You should also follow instructions that tell you to fold ingredients in gently or to mix until the ingredients are just combined. If you overmix, the air pockets in your mixture will deflate.

7. Don’t skip the salt

Baking is not a time for you to cut back on sodium. Adding a half teaspoon of salt to your cookie recipe will not push you over your daily sodium limit. If you leave it out, however, it will change how your cookies taste. Salt helps to keep your baked goods from tasting flat or overly sweet. It makes other ingredients such as lemon, almond, and vanilla stand out.

8. Don’t forget to rotate during baking

All ovens have spots that are hotter than others. This means that you need to rotate your pans halfway through the baking cycle to correct for uneven hot spots. Do not constantly open the oven to check on the baking progress because it will change the baking time. Instead, set your timer to go off halfway through the baking cycle, open the oven, turn your pan 180 degrees, close it and let it continue baking until the baking cycle is done.

9. Follow the oven temperature and cooking time

Do not try to take shortcuts by cooking your baked goods at higher temperatures and shorter times than what the recipe calls for. This can cause your baked goods to dry out or for some ingredients to burn.

Use an oven thermometer to figure out whether your oven runs colder or hotter than the set temperature. You should also set and use your timer so that you will be alerted when it is time to check your baked goods and to take them out of the oven.

10. Let your baked goods thoroughly cool

Don’t try to remove cakes and pastries from pans before they have cooled enough. Thorough cooling lets the steam evaporate so that the pastry or cake is easier for you to handle. Once it is cooled, you shouldn’t have any problem separating it from the pan or mold as long as you have properly buttered and floured your pan. Similarly, you should wait to frost a cake until it is cooled. Pay attention to the instructions, however. Some desserts have to be removed from their molds or pans upon coming out of the oven.

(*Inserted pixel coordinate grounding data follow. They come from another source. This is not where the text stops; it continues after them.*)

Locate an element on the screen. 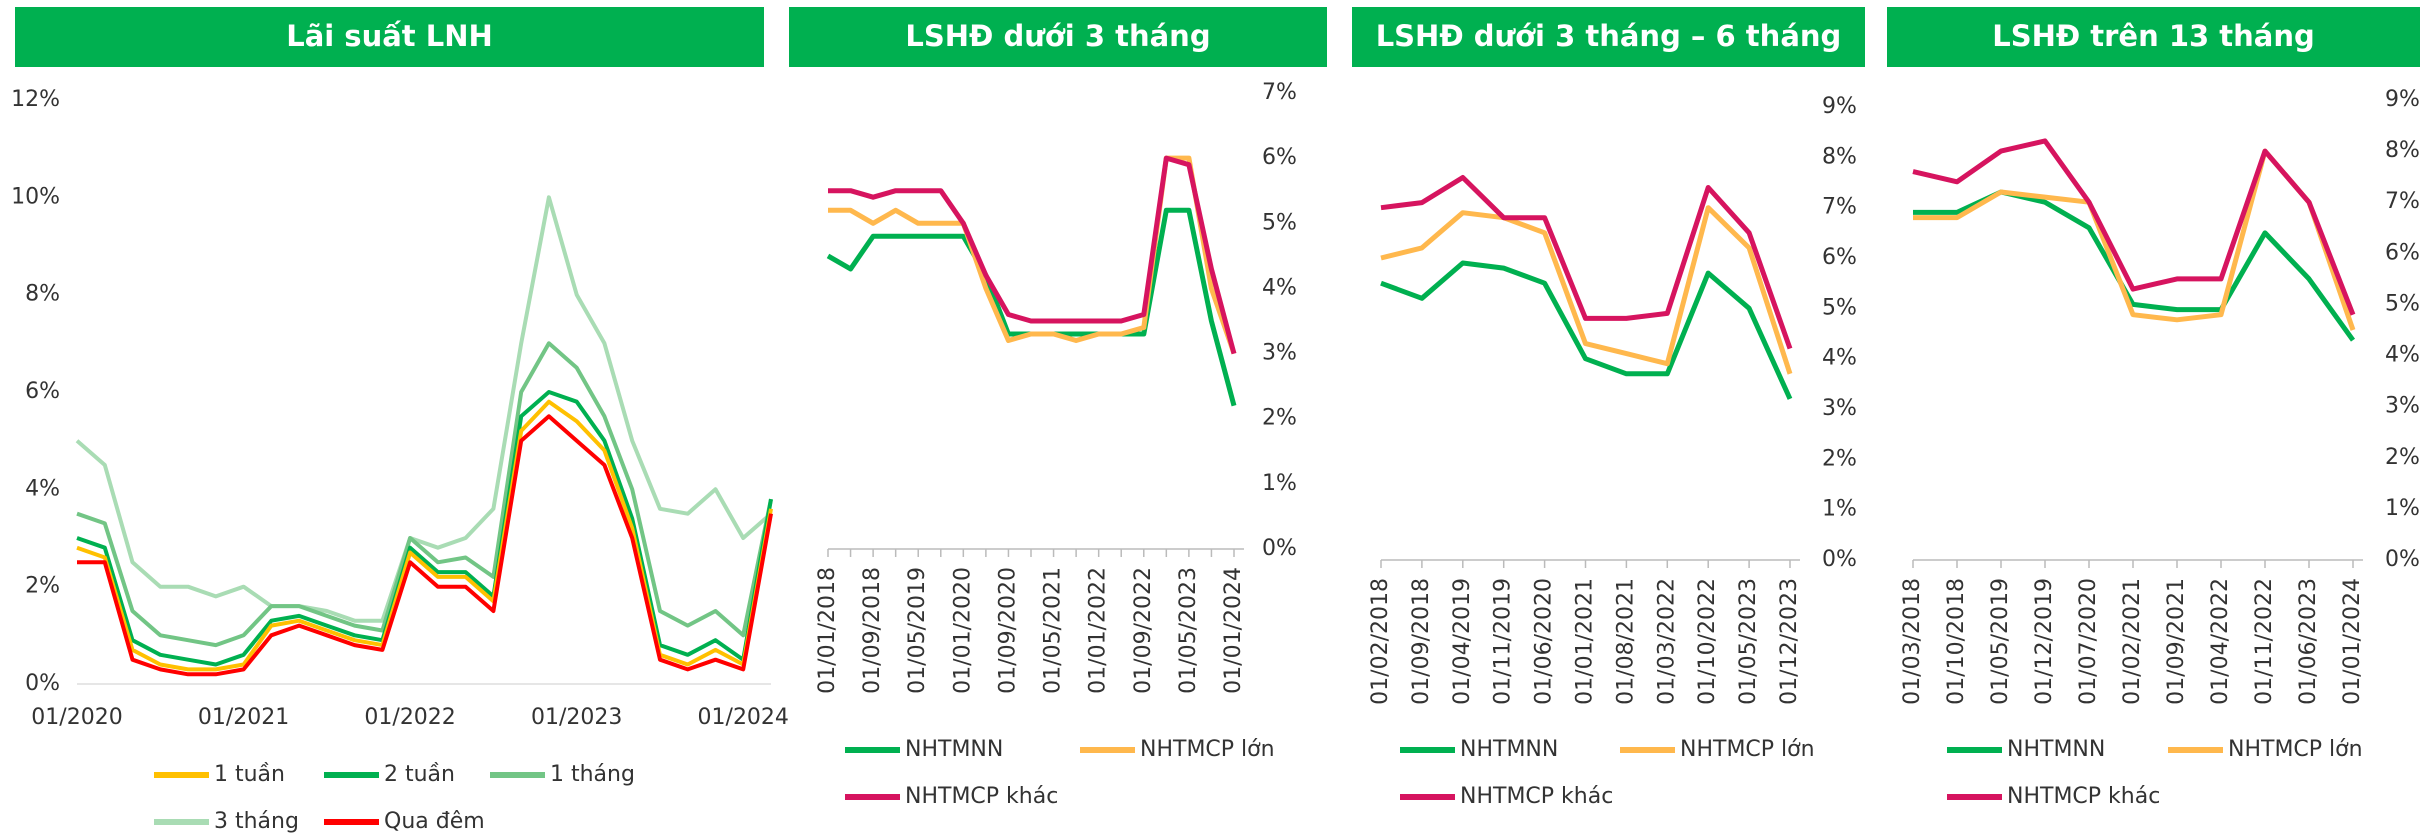  chart-title: LSHĐ dưới 3 tháng – 6 tháng is located at coordinates (1609, 36).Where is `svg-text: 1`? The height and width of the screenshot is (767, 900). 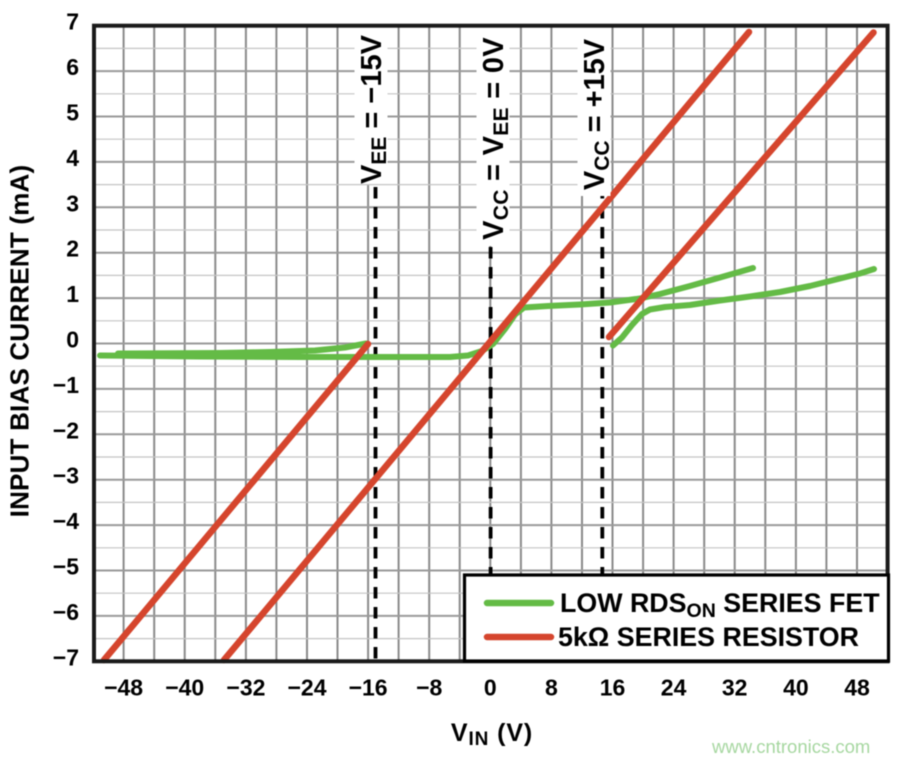
svg-text: 1 is located at coordinates (72, 294).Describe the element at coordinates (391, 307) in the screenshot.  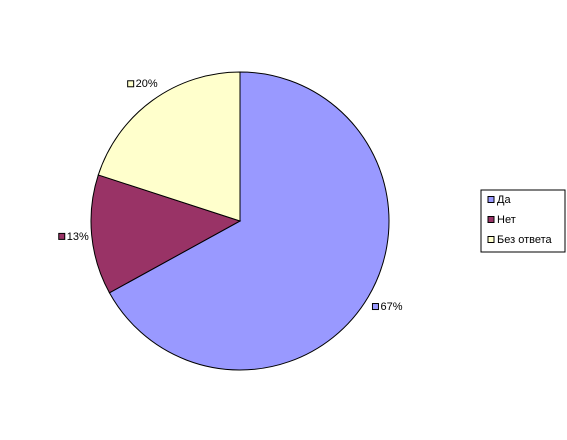
I see `data-label: 67%` at that location.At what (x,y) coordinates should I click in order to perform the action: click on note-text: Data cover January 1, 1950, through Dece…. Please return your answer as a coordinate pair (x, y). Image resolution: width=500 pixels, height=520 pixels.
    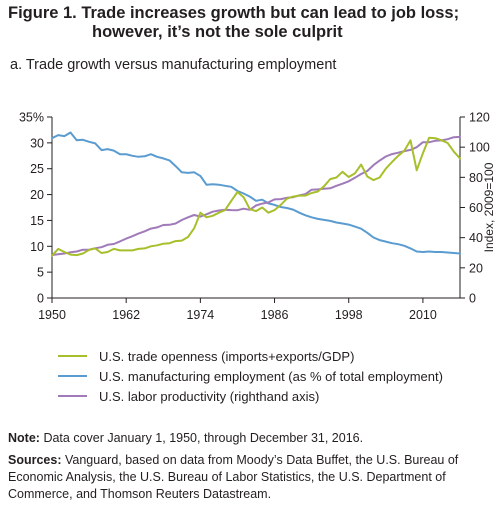
    Looking at the image, I should click on (204, 438).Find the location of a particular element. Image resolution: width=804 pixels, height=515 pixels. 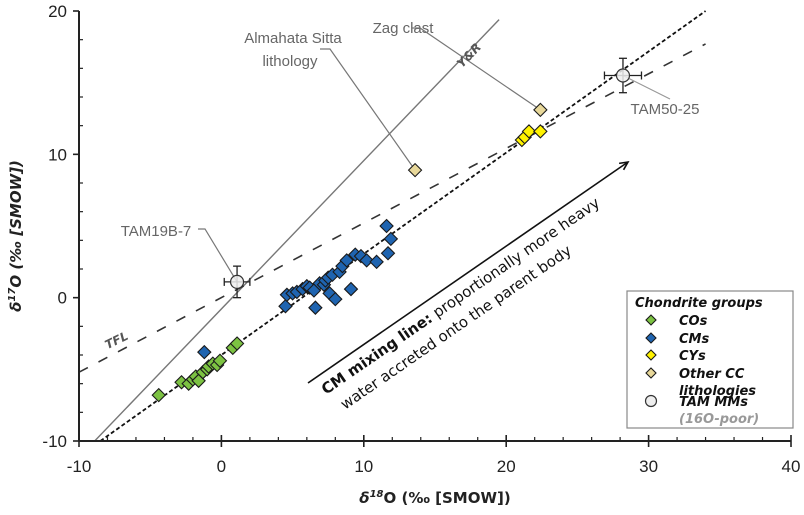

mixing-line-text-2: water accreted onto the parent body is located at coordinates (456, 327).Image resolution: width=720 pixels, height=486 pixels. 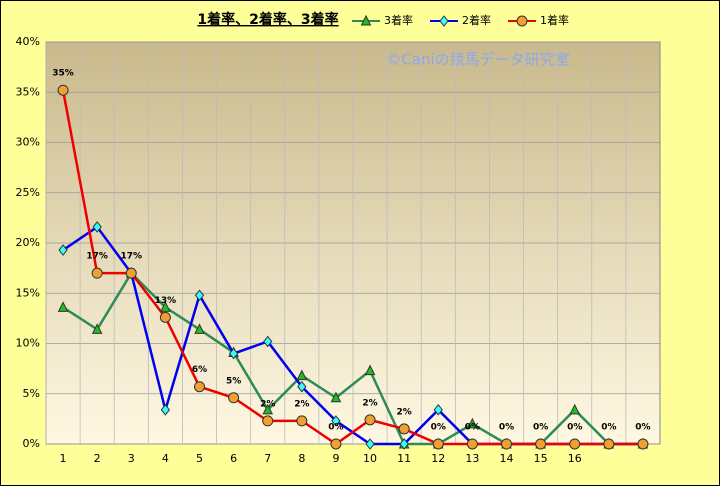 What do you see at coordinates (64, 458) in the screenshot?
I see `x-tick-label: 1` at bounding box center [64, 458].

 Take care before using substitutions

Recipes that call for specific ingredients work because of the way that those ingredients interact with each other. For example, sugar does much more in a recipe than simply sweetening the product. Sugar adds the following to your baked goods:

  • Moisture
  • Texture
  • Sweetness
  • Air
  • Color

Since other sweeteners do not have the same chemical properties as sugar, they do not function in the same way. You should approach each recipe with the idea that the called-for ingredients each have their purposes and avoid substituting others for them.

Becoming a great baker takes time and attention. You will also need a willingness to follow the instructions, to weigh your ingredients, and to avoid taking shortcuts. By following these steps, you will be on your way to becoming a better baker and creating delectable cakes, pastries, and cookies.